Wildlife Crossing Advocacy Group
While animal-vehicle collisions rarely cost lives, the total annual cost in damages is over $8 Billion per year. More than one million collisions with large animals occur annually within the US.
There are relatively few wildlife crossings in the United States compared with Western Europe and Canada, but here are a few reasons we should advocate for the construction of more:
These structures are effective in reducing collisions.
Several studies have shown that mitigation systems involving crossing structures, where they have been installed correctly, have reduced collisions between vehicles and various animal species by upwards of 70 percent.
They reconnect wildlife habitats
Besides the risk for roadkill, roads harm animals by fragmenting their habitats and making it difficult to find food, mates, and other essentials of life.
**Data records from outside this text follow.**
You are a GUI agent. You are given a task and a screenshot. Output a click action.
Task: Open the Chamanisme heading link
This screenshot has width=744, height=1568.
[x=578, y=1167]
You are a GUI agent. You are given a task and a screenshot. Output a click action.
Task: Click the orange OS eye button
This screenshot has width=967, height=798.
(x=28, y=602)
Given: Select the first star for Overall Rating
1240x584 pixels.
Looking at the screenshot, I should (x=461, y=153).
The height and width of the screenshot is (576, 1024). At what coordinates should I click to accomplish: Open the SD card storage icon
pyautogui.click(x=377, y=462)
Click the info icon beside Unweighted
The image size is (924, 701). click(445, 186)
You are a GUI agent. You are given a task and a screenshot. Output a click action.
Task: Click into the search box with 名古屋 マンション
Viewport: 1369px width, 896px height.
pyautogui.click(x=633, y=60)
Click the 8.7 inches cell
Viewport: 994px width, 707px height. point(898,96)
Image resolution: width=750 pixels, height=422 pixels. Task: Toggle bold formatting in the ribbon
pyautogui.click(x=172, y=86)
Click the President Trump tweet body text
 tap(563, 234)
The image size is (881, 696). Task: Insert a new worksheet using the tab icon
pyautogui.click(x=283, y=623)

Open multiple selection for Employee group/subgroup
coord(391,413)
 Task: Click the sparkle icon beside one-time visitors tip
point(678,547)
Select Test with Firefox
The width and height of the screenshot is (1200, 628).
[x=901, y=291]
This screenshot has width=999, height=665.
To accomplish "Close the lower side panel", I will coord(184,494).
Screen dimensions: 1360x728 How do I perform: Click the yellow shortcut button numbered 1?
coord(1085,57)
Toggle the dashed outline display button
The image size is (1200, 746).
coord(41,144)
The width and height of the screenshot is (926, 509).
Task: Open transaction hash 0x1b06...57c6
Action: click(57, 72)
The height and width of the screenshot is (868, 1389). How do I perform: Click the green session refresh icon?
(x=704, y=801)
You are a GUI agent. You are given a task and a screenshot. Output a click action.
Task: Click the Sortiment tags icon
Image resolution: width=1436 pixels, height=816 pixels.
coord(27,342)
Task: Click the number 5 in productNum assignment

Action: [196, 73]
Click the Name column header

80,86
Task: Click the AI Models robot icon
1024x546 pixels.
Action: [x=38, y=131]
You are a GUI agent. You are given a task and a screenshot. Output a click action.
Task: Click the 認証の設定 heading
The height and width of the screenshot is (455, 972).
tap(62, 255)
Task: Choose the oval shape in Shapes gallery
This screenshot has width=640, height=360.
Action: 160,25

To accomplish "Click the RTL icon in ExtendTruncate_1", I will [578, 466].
If events such as a forest fire damage strain resources on one side of the highway, the effect is even more acute.
Structures are not only effective - They are cost-effective
A cost-benefit analysis determined that the break-even point for installing a mitigation system using underpasses and fencing is 3.2 annual deer collisions per kilometer. That means that installing a crossing system using underpasses will be a cost-effective investment on any kilometer of road where more than 3.2 deer-vehicle collisions occur per year.
"We spend $8 billion a year running over wildlife. If we took that cost and quartered it, we could build 200 animal crossings a year, and the problem of roadkill would disappear within a generation."